July 16, 1987, began with a light breeze, a cloudless sky, and a spirit of celebration. On that day, 200 senators and representatives boarded a special train for a journey to Philadelphia to celebrate a singular congressional anniversary.

Exactly 200 years earlier, the framers of the U.S. Constitution, meeting at Independence Hall, had reached a supremely important agreement. Their so-called Great Compromise (or Connecticut Compromise in honor of its architects, Connecticut delegates Roger Sherman and Oliver Ellsworth) provided a dual system of congressional representation. In the House of Representatives each state would be assigned a number of seats in proportion to its population. In the Senate, all states would have the same number of seats. Today, we take this arrangement for granted; in the wilting-hot summer of 1787, it was a new idea.

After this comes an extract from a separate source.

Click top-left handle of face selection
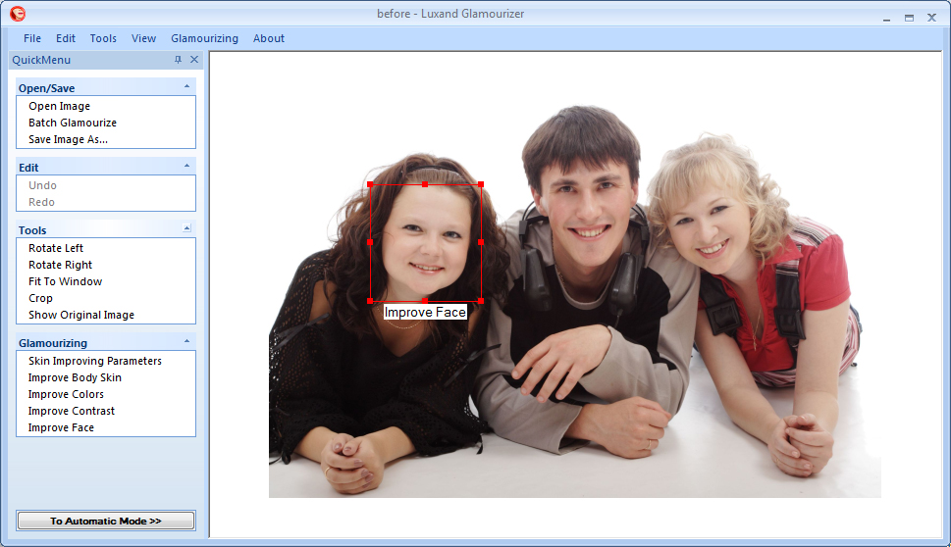Image resolution: width=951 pixels, height=547 pixels. (370, 184)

In the weeks before July 16, 1787, the framers had made several important decisions about the Senate’s structure. They turned aside a proposal to have the House of Representatives elect senators from lists submitted by the individual state legislatures and agreed that those legislatures should elect their own senators.

By July 16, the convention had already set the minimum age for senators at 30 and the term length at six years, as opposed to 25 for House members, with two-year terms. James Madison explained that these distinctions, based on “the nature of the senatorial trust, which requires greater extent of information and stability of character,” would allow the Senate “to proceed with more coolness, with more system, and with more wisdom than the popular[ly elected] branch.”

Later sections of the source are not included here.